Lembro-me de, em 2006, ter invocado o exemplo de Ronald Reagan. Durante anos falou sozinho sobre bandeiras liberais. Quando o pêndulo se inverteu, era dono do discurso.
Na época, mencionava Reagan para mostrar que, nos próximos anos, o pêndulo se afastaria do mercadismo desvairado do Banco Central para um ativismo da política econômica; que uma crise seria inevitável, ou mundial ou das contas externas brasileiras; e que se Serra tivesse a menor veleidade em se candidatar a Estadista, deveria começar a trabalhar a bandeira da nova política econômica, do ativismo na economia – até então, Lula estava preso ao dogmatismo do BC e de Antonio Pallocci.
No dia seguinte ao da coluna, Serra deu uma entrevista chinfrim criticando o BC. E se recolheu novamente ao seu papel de estadista mudo (caso único em candidatos a estadistas), incapaz de enfrentar o discurso hegemônico dos seus próprios seguidores, ainda presos ao mercadismo desvairado.
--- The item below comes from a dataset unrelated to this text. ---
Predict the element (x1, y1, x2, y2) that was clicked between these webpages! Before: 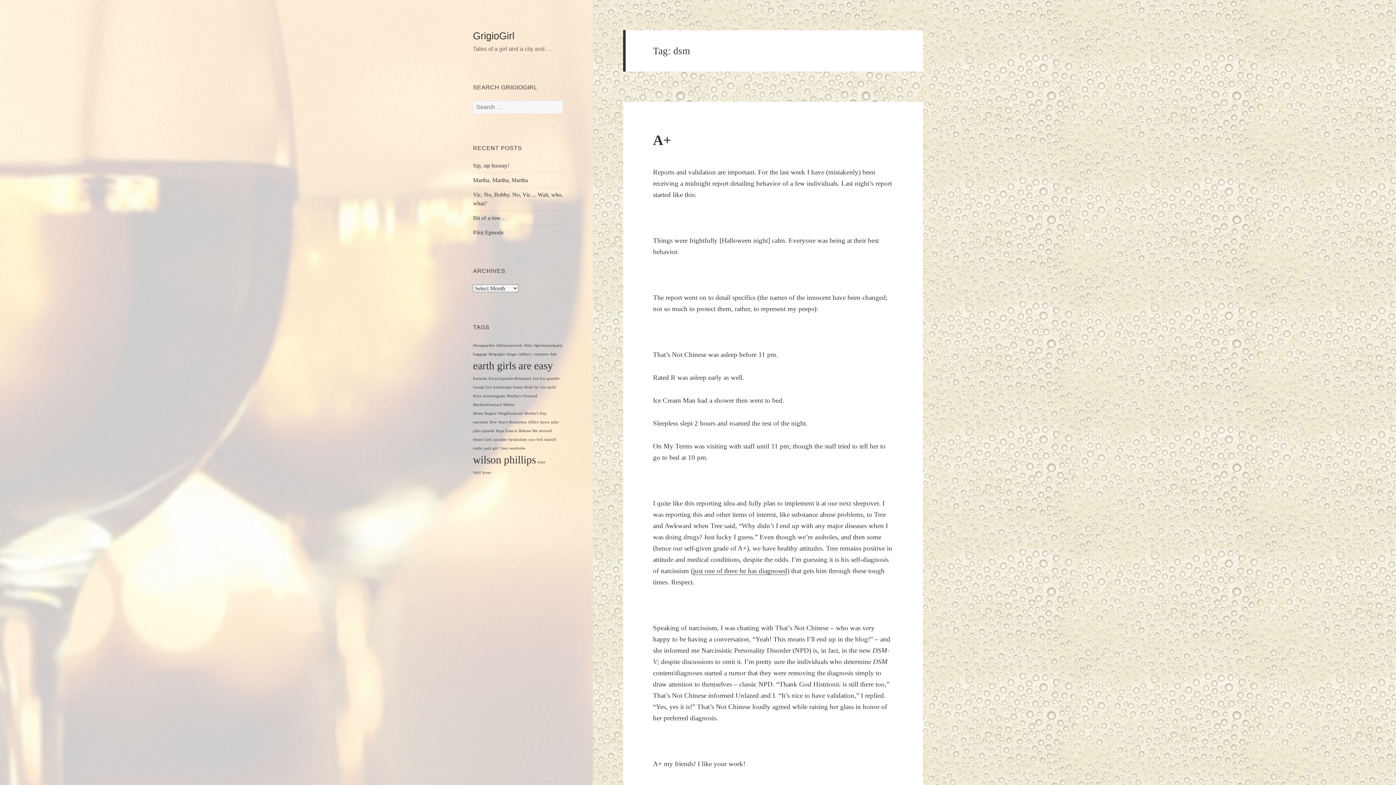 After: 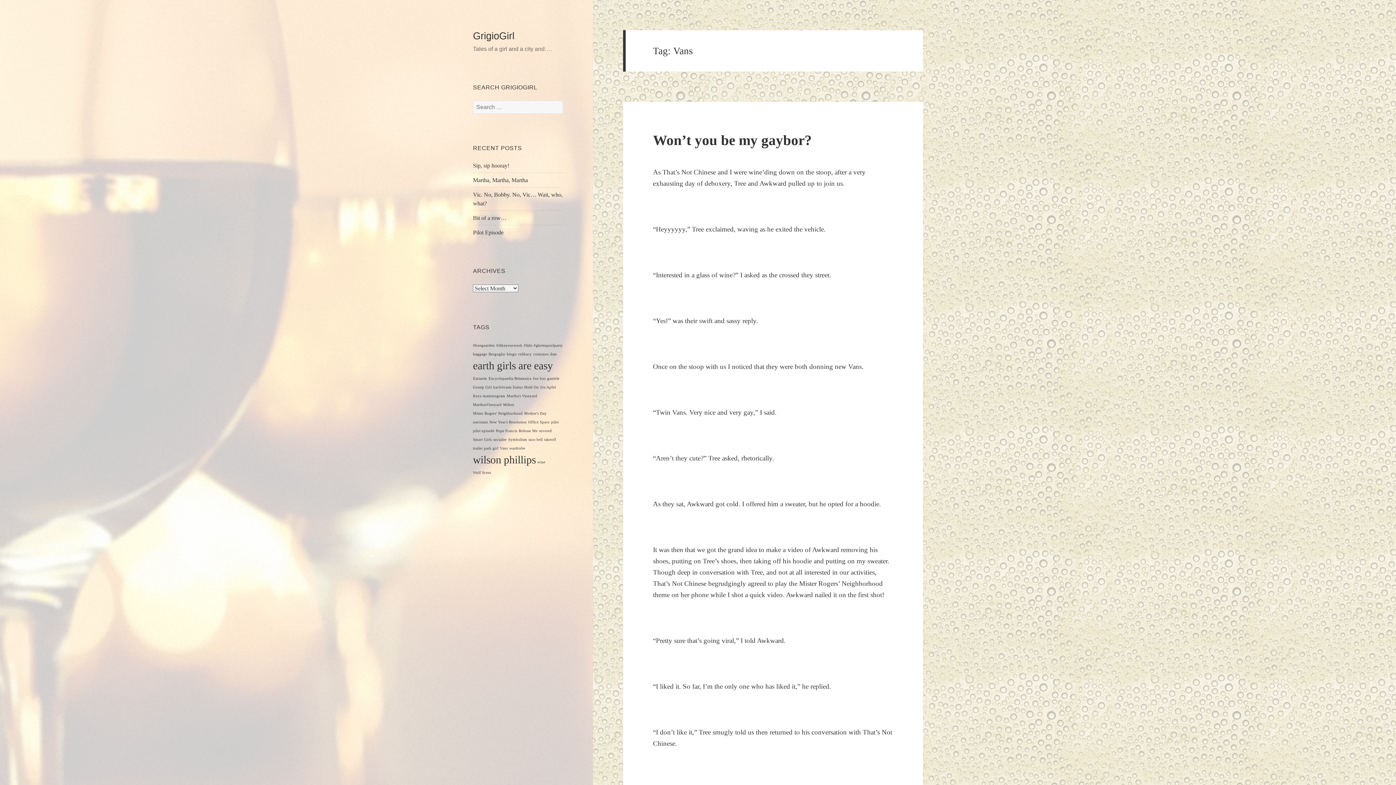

A bandeira do novo papel do Estado ficou definitivamente com Dilma Rousseff, com o PAC, o «Nossa Casa, Nossa Vida».
Já que Serra abdicou do «serrismo» (que, agora sei, nunca existiu), seria a hora da oposição começar exercitar o contraponto, recuperar o discurso fernandista. Mas isso exigiria despreendimento, porque só colheria os frutos daqui a alguns anos – jamais nessas eleições.
A oposição, escolheu o pior dos mundos: um misto da cabeça do Sérgio Guerra e do Paulinho Bornaheusen, batido no liquidificador da cabeça complexa do Serra. O Índio Quem apenas refletiu essa miscelânea, com sua cabeça de militante médio leitor de Veja.
Com isso, caminha-se na campanha como barata tonta. Uma hora, a defesa do ajuste fiscal acima de todas as coisas e a crítica à «bolsa esmola»; na outra, promessas de enxoval a gestantes; na sequência, o discurso paranóico sobre Farcs, bolivarismos e outros fantasmas; depois, ampliação do Bolsa Família; na sequência, a denúncia da «república sindicalista». E seus blogueiros difamando, atacando adversários, aliados e não-alinhados enquanto entra em cena Soninha (indicada pessoalmente pelo rei e anunciada primeiramente para os jornais) para tentar trazer a imagem de bom-mocismo para a campanha internética.
Pela primeira vez, desde que deixou a presidência, FHC deve estar se sentindo realizado. A gestão Lula, no governo, liquidou com sua herança presidencial. Mas a gestão Serra, na oposição, o consagrará definitivamente como guru máximo das oposições para os próximos anos.